- **Directions**: Which lines run from the line with "[Edit Settings/Defaults] (1336, 30)" through the line with "Termeni de utilizare (124, 2450)" in the entries below? Print them exactly, both ends included, and nothing more.

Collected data
-----

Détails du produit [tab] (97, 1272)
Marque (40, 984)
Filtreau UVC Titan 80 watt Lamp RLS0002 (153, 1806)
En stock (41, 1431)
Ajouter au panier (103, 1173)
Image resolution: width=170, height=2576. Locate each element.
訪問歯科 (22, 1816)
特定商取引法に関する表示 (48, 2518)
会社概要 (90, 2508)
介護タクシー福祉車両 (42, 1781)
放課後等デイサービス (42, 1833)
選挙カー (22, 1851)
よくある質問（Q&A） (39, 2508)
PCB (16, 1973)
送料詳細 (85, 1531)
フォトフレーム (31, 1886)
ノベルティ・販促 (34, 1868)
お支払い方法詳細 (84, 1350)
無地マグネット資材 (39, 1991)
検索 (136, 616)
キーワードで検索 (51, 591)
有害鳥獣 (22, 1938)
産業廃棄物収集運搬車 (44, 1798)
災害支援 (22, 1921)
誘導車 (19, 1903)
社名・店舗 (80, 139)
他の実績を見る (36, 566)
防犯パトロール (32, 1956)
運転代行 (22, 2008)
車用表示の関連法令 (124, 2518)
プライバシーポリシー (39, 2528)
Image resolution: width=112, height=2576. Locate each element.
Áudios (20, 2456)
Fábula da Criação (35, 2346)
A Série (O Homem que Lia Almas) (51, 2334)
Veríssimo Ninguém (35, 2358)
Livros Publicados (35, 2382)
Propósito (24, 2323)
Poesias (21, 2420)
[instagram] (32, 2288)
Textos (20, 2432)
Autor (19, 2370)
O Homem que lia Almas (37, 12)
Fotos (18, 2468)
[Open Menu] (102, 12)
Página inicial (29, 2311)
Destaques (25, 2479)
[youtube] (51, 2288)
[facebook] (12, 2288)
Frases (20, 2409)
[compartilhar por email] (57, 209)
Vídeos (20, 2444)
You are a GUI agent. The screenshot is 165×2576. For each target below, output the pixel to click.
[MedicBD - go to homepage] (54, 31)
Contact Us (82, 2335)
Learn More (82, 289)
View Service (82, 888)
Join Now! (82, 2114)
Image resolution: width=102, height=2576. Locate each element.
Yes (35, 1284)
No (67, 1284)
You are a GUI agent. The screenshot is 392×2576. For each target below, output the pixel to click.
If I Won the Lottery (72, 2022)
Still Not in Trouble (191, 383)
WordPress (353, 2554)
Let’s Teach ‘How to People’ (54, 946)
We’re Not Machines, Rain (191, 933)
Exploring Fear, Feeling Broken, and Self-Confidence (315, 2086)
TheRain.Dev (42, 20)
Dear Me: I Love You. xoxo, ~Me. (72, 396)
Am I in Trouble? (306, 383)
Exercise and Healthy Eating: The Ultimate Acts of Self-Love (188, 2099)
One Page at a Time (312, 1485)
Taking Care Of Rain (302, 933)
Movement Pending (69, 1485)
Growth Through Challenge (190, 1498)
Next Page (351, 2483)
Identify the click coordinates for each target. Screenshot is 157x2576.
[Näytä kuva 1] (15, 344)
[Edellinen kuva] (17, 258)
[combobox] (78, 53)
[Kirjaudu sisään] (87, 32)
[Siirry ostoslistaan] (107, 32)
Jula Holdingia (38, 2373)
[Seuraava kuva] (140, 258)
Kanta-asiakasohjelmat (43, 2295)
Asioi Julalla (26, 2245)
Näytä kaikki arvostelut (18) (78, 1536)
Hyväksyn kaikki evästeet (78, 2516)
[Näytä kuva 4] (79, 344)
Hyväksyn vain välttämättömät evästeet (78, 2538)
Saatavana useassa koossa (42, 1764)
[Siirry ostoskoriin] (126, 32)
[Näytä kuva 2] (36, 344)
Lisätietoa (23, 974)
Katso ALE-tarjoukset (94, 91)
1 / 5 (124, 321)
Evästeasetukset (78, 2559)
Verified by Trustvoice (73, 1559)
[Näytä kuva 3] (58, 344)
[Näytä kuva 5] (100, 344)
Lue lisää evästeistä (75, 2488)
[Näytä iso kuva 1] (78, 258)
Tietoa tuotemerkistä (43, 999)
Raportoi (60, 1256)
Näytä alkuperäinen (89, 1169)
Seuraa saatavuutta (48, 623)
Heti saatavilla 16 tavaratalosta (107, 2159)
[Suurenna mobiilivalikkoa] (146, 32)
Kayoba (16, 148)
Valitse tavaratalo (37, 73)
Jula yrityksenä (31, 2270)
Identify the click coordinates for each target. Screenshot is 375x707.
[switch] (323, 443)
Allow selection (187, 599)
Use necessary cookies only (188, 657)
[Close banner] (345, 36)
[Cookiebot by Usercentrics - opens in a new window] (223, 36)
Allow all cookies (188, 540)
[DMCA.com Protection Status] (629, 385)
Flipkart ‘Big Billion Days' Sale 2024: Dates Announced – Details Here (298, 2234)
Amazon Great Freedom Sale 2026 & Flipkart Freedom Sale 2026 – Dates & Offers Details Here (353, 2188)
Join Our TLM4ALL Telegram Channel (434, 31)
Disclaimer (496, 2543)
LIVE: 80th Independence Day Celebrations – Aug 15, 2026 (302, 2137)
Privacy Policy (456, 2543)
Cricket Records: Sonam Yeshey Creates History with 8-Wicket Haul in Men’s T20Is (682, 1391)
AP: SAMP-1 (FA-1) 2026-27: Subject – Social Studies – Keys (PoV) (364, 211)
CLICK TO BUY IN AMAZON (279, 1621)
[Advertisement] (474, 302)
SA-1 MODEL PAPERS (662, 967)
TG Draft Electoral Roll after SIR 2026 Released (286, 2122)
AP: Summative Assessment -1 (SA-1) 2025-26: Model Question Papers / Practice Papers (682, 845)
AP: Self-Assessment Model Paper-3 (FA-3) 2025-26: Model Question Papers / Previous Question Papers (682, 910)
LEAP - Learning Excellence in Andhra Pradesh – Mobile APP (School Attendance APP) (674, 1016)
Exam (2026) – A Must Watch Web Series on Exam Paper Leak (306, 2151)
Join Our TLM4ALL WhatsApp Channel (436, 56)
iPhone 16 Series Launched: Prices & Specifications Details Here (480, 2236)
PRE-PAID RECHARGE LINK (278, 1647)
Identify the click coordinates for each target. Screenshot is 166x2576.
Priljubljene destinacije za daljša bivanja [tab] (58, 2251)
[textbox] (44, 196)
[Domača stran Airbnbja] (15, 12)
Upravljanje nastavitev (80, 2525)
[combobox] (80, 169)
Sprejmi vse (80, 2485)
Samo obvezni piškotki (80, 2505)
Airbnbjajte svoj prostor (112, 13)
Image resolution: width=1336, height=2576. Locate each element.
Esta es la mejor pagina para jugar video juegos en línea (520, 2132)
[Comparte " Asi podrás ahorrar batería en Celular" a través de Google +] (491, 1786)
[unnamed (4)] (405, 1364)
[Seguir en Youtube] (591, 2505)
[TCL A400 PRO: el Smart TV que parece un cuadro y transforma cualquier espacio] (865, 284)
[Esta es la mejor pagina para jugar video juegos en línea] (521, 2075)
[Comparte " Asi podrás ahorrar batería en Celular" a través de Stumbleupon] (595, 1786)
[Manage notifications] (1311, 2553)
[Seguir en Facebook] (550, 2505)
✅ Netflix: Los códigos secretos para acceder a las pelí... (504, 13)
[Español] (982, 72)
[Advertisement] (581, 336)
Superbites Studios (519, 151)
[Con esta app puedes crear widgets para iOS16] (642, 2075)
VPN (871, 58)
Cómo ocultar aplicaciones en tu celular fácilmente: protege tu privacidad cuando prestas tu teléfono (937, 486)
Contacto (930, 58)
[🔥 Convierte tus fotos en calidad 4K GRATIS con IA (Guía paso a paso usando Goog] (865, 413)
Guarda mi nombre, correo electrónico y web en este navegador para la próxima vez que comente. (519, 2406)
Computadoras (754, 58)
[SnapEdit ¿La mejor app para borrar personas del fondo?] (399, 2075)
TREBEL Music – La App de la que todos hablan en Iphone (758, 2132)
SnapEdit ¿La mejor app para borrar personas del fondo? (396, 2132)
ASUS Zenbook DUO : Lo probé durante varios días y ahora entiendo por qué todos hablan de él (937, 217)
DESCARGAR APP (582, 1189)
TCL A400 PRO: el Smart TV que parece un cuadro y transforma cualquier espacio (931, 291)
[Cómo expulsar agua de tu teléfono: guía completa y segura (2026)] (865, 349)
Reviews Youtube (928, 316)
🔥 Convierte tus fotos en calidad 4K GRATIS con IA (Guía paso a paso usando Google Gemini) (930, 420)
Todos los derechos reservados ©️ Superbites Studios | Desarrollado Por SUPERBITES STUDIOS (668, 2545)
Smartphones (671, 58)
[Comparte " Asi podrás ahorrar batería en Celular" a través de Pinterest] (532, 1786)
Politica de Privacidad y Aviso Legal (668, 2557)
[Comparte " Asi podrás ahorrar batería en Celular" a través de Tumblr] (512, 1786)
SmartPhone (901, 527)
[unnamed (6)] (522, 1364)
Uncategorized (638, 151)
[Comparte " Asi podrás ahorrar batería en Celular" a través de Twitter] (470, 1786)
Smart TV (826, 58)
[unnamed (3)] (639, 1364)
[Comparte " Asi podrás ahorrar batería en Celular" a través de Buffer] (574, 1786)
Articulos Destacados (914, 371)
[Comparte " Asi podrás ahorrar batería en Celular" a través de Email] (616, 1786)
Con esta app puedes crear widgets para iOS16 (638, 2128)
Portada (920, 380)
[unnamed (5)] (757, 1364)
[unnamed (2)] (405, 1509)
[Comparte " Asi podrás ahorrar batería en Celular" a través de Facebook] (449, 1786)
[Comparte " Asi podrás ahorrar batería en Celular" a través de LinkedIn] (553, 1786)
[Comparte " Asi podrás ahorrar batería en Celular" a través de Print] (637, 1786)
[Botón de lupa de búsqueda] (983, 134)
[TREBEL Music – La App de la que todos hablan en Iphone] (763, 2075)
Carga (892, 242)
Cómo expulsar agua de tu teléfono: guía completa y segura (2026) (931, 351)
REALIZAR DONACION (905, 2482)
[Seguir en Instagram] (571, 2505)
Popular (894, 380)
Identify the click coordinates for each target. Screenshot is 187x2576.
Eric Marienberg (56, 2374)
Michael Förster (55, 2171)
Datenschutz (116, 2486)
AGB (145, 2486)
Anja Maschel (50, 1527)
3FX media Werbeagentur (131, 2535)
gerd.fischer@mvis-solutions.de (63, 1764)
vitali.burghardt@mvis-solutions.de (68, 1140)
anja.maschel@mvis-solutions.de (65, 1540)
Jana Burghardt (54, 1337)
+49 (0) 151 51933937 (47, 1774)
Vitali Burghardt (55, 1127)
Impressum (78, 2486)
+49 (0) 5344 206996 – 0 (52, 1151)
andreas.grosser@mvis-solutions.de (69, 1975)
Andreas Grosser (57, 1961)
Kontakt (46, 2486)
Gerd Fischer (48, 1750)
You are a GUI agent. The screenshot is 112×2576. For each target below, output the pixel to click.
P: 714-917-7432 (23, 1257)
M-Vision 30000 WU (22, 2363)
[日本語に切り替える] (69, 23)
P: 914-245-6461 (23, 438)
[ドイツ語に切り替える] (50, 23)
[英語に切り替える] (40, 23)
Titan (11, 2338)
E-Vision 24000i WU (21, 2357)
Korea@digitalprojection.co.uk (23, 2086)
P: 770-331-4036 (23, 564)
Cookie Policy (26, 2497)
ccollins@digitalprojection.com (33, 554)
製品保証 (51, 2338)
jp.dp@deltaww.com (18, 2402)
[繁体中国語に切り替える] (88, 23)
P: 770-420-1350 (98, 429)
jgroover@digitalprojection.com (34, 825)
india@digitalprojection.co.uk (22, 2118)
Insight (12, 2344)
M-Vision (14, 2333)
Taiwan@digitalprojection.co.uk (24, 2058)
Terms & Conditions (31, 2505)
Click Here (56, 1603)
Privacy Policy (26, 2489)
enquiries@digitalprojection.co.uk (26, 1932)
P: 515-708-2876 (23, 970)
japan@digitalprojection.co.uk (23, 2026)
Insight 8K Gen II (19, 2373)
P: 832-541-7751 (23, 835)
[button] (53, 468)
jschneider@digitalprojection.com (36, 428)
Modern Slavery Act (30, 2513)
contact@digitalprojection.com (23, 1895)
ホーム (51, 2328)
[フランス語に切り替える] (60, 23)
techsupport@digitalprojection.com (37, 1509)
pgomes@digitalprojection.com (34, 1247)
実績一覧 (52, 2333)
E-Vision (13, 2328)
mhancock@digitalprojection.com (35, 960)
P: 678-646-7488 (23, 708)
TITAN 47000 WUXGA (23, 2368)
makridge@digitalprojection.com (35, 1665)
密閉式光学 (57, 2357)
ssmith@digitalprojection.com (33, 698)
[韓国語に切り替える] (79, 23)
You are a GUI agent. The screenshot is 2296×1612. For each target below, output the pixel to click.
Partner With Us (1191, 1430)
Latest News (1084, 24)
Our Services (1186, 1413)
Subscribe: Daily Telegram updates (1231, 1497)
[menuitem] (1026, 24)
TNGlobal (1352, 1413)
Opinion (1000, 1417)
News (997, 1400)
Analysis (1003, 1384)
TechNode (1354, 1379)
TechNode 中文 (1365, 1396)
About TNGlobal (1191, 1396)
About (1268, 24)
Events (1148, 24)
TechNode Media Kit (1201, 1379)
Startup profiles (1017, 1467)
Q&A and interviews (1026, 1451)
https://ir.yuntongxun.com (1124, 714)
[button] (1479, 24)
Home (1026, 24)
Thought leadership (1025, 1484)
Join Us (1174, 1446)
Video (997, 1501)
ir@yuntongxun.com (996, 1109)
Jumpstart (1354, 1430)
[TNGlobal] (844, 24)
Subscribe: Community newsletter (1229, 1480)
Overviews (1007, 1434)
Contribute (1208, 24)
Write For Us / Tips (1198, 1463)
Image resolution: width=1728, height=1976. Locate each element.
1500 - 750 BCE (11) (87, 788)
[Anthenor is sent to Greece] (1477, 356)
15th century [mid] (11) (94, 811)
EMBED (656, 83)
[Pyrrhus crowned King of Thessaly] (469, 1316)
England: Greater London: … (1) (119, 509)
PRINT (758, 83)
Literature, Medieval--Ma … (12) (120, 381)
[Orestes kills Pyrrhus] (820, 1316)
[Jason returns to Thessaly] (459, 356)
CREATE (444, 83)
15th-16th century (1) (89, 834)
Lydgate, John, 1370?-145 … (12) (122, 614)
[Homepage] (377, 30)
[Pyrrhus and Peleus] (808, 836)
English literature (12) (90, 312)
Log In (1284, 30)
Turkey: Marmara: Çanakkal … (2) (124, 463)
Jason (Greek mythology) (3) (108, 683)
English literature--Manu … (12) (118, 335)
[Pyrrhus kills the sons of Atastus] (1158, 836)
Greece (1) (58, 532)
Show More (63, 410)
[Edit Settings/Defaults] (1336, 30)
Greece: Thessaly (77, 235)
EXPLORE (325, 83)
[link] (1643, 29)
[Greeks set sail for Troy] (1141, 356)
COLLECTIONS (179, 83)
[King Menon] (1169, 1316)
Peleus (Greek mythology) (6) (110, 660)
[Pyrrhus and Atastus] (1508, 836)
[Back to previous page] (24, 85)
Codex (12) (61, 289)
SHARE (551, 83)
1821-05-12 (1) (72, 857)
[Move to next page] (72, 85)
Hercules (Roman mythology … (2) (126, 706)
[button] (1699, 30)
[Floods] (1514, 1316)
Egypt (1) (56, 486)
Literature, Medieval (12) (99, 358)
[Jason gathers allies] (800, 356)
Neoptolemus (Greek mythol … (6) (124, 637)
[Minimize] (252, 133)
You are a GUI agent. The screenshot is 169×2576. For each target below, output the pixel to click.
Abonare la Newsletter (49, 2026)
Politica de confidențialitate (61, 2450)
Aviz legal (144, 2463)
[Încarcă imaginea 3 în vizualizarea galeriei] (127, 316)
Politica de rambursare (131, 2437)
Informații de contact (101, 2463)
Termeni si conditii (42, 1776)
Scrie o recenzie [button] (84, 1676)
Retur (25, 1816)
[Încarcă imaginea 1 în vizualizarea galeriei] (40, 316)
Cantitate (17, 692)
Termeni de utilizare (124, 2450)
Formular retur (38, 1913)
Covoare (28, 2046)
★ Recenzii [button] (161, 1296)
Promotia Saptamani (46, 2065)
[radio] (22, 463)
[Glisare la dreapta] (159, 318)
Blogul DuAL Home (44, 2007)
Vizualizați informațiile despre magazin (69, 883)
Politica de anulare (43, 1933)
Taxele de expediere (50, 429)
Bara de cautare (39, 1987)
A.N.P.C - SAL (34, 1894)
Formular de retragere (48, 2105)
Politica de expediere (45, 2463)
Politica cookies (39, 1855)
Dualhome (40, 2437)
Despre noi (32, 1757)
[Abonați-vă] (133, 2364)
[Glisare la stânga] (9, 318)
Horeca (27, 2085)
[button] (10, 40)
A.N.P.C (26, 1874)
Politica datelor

-----

- **Task output**:
[Edit Settings/Defaults] (1336, 30)
Greece: Thessaly (77, 235)
EXPLORE (325, 83)
[link] (1643, 29)
[Greeks set sail for Troy] (1141, 356)
COLLECTIONS (179, 83)
[King Menon] (1169, 1316)
Peleus (Greek mythology) (6) (110, 660)
[Pyrrhus and Atastus] (1508, 836)
[Back to previous page] (24, 85)
Codex (12) (61, 289)
SHARE (551, 83)
1821-05-12 (1) (72, 857)
[Move to next page] (72, 85)
Hercules (Roman mythology … (2) (126, 706)
[button] (1699, 30)
[Floods] (1514, 1316)
Egypt (1) (56, 486)
Literature, Medieval (12) (99, 358)
[Jason gathers allies] (800, 356)
Neoptolemus (Greek mythol … (6) (124, 637)
[Minimize] (252, 133)
You are a GUI agent. The screenshot is 169×2576. For each target below, output the pixel to click.
Abonare la Newsletter (49, 2026)
Politica de confidențialitate (61, 2450)
Aviz legal (144, 2463)
[Încarcă imaginea 3 în vizualizarea galeriei] (127, 316)
Politica de rambursare (131, 2437)
Informații de contact (101, 2463)
Termeni si conditii (42, 1776)
Scrie o recenzie [button] (84, 1676)
Retur (25, 1816)
[Încarcă imaginea 1 în vizualizarea galeriei] (40, 316)
Cantitate (17, 692)
Termeni de utilizare (124, 2450)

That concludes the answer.